Milton Retif picked up the phone and called the Sisters Servants of Mary, whose mission is to care for the critically ill in their own homes at night, giving families needed respite from their care-taking responsibilities.

“You’re at a state in your life where you get to the point where you almost can’t go any more,” Retif said Nov. 15 at a Mass of Thanksgiving honoring the Sisters Servants of Mary for their 100 years of ministry in the Archdiocese of New Orleans. “The first thing you know, they come in and take over, and they actually encourage you more than the patient. These are God’s chosen people. They are wonderful people.”
‘I was sick and you visited’
St. Anthony of Padua Church in New Orleans was filled Nov. 15 for a Mass of Thanksgiving commemorating the sisters’ 100 years of ministry in the Archdiocese of New Orleans.

The Mass was celebrated by Archbishop Gregory Aymond, who noted that the sisters’ history was filled with God closing one door and then opening another.

“But we want you to know you will not be able to leave New Orleans,” the archbishop said. “We are claiming you as our own.”

The archbishop said the Sisters Servants of Mary personified the Parable of the Good Samaritan, the heroic figure who did everything to care for a wounded stranger when others, particularly those with religious backgrounds, looked the other way.
‘I was sick and you visited’
“People passed him by as if he did not exist,” Archbishop Aymond said. “It is the unlikely Samaritan who goes the extra five miles and pays for his care and shows his compassion.

“Jesus tells the story, but at the end he gives us a command that we must be like the Good Samaritan in our daily lives if we are to call ourselves his disciples.”

Friends of the sisters – many of whom had been helped by the sisters’ nighttime vigils in their homes – erupted in applause when Archbishop Aymond recognized them in the second pew and asked them to stand.

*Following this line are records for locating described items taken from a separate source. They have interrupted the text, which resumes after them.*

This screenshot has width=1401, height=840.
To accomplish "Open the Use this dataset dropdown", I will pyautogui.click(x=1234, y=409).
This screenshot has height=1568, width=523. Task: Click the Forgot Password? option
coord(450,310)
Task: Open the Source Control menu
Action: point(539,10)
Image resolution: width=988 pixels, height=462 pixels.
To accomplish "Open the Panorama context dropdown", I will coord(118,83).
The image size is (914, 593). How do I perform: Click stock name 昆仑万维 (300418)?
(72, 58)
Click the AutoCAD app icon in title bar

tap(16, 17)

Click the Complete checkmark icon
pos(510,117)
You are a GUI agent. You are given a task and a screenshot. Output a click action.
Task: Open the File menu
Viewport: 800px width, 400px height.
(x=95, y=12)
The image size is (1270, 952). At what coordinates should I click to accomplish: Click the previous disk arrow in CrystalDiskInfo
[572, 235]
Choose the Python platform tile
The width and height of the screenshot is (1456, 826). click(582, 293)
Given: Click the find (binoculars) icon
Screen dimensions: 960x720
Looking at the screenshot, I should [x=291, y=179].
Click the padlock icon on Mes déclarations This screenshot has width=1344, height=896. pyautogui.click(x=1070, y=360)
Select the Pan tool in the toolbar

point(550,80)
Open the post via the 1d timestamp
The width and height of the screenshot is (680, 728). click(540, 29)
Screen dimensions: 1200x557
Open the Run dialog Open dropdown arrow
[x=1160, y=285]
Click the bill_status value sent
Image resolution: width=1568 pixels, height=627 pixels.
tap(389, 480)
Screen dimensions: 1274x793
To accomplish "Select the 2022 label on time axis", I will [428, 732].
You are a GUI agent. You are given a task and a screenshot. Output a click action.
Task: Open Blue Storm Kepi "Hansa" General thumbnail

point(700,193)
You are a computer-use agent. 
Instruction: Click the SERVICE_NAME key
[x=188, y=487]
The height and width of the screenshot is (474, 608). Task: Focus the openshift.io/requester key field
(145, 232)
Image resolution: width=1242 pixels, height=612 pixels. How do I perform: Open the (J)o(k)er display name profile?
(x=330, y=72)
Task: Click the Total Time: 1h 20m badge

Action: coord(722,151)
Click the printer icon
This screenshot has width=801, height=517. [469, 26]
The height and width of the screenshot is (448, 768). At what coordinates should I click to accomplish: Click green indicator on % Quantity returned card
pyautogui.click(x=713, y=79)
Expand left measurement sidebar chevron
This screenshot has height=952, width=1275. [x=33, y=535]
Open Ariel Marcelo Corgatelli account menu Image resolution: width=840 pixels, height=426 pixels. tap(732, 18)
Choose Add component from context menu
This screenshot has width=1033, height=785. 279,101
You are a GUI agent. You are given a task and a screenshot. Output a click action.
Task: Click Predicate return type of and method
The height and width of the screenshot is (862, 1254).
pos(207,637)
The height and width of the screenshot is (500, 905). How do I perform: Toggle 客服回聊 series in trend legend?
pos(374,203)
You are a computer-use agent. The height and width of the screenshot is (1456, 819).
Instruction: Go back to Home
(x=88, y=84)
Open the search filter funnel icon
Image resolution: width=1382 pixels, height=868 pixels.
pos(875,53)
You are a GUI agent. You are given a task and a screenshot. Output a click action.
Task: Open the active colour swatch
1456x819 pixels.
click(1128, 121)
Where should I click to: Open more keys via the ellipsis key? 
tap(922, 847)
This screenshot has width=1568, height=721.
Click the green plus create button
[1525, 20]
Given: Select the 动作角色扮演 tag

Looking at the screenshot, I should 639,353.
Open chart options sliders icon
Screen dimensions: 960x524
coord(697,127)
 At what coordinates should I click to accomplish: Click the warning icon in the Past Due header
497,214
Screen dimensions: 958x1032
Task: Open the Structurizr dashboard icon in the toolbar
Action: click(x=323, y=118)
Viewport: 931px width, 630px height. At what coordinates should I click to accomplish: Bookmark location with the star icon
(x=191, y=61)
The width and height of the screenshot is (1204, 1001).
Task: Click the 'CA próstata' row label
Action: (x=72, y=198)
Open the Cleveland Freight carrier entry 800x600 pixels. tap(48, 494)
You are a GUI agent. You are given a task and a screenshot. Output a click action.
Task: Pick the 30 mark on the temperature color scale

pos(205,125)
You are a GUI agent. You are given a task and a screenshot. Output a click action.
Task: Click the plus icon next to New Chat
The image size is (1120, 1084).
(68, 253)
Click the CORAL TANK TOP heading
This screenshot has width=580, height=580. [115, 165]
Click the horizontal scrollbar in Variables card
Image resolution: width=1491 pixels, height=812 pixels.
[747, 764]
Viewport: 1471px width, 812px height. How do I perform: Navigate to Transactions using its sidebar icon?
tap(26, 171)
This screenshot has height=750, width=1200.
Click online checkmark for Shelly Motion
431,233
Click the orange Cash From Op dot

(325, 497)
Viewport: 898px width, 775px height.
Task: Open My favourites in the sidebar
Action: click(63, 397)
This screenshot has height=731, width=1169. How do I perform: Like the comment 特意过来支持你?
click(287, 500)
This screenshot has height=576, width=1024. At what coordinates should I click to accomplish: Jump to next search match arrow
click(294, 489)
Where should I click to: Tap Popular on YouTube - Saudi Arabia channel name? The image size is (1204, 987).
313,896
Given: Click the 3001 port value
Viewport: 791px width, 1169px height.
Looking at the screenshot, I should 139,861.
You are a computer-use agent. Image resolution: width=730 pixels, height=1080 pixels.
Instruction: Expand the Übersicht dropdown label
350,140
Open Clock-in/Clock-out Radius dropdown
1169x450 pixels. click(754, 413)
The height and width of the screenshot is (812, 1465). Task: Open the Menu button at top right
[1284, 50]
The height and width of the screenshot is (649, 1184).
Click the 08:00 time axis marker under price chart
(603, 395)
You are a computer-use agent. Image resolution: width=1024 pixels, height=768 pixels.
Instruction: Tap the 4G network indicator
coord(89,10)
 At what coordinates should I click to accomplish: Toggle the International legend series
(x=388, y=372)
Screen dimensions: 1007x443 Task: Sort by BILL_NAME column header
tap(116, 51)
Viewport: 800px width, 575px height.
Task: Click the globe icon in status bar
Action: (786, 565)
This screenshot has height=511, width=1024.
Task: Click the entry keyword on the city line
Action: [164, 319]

“My aunt got cancer in 1994, and somehow we found out about the Sisters Servants of Mary,” said Dianne Blanque. “We asked them if they could help us, and every night we would pick them up and bring them to our home. We’ve been friends ever since. We love them.”

Mother Carmela Sanz, provincial of the religious order, thanked Archbishop Aymond and also the hundreds of benefactors for providing for their ministry.

“This is a work of God,” Mother Carmela said. “There is nothing that could keep our sisters from carrying out our promise of taking care of the sick in this beautiful city of New Orleans. Without you, we would not be here.”